Installation Considerations
Installing a tankless water heater is not a job for most DIYers. Instead, hire a qualified plumbing and heating contractor (see “Installing a Tankless Water Heater,” below). To avoid potential delays, seek input from your local inspections department before you begin any installation.

Keep in mind that inspections departments and plumbing contractors may not share your enthusiasm for this new technology. Their reluctance is often based on liability concerns and limited experience with tankless water heaters. But in some cases a plumber may have legitimate concerns about whether a tankless heater will meet your expectations in terms of hot-water supply or potential future savings.

Once you’ve considered the pros and cons, you can decide whether a tankless water heater is a worthwhile investment. If you are convinced that a tankless unit is right for your home, contact the manufacturer to help you find a contractor who can provide a proper installation.

And after your new tankless unit is installed, remember: Just because it can produce more hot water does not necessarily mean you should be taking longer showers — but that’s another story.

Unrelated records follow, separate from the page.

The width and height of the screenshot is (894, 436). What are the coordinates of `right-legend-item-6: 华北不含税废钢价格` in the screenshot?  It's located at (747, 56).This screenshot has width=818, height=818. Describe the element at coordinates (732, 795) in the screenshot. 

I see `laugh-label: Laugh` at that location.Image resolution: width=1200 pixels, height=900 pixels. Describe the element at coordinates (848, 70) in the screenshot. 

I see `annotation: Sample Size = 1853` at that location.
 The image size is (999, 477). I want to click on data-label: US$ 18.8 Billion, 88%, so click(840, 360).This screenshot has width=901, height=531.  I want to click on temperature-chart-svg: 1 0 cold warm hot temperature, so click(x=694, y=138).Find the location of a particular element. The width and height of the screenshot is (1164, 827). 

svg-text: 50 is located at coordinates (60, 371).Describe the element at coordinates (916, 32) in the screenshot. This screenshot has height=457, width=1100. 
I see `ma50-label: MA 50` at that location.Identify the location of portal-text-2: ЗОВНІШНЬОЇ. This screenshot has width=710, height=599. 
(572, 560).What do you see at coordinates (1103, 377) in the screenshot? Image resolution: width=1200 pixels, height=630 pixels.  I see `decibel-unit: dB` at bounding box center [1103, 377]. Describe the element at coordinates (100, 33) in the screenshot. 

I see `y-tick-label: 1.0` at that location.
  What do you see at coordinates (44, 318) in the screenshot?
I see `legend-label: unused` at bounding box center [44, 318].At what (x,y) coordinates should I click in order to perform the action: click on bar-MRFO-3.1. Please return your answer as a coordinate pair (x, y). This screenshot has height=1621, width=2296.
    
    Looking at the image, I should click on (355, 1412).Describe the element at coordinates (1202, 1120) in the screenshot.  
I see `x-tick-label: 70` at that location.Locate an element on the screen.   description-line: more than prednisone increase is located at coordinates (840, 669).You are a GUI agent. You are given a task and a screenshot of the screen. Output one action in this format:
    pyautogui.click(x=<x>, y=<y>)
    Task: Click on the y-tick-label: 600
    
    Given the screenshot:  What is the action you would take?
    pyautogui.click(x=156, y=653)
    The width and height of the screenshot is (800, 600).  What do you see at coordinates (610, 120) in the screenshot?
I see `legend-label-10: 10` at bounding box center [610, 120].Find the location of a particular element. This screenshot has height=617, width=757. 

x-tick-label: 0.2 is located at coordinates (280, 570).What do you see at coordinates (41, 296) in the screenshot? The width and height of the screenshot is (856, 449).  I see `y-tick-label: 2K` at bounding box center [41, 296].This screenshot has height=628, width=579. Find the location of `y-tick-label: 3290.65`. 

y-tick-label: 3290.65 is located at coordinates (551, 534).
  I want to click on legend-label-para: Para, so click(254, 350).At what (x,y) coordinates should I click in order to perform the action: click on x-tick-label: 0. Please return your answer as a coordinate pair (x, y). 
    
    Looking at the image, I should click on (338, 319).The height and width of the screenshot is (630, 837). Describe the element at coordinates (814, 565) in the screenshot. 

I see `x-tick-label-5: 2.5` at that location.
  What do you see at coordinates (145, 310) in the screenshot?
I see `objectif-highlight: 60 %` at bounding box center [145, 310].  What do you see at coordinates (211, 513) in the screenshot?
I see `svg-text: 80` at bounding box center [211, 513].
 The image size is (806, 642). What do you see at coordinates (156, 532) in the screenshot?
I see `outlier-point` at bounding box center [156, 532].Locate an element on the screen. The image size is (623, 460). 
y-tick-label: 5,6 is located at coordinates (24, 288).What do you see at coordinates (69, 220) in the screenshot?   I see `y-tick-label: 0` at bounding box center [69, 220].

Installing a Tankless Water Heater
We worked with Joe and Sean Robillard of Robillard Plumbing in Maple Grove, Minnesota, to replace an approximately 19-year-old 40-gallon tank-style heater with a Takagi T-KD20 tankless water heater. Overall, the homeowners have been pleased with the new unit’s performance. It has met their hot-water demands, and although it does take slightly longer to get hot water to each fixture, the delay is not excessive. Low flow rates have not led to a lack of hot water; the burners kick on when the kitchen faucet alone is running at just half of its full flow rate. During intermittent use of the kitchen faucet (turning it on and off with a few minutes in between), they occasionally notice a brief temperature drop, but it isn’t problematic.


The flexible copper gas line that supplied the old water heater was replaced with a 3/4-in.-dia. rigid line that also travels a shorter distance to provide the 185,000-Btus necessary to power the new tankless water heater under maximum demand.


The new water heater is a direct-vent (or sealed-combustion) system. The old galvanized vent pipe was replaced with 4-in.-dia. Category III-approved sealed stainless steel pipe. A 4-in.-dia. pipe that extends through the side wall provides fresh air.


The incoming and outgoing water lines were rerouted to the new unit. A pressure-relief valve is connected to the output line to provide an emergency outlet in case the unit were to malfunction and heat the water when it is not flowing.


A grounded power cord is connected to the new unit and plugs into a 120-volt outlet. The electricity powers the computer and the intermittent ignition device.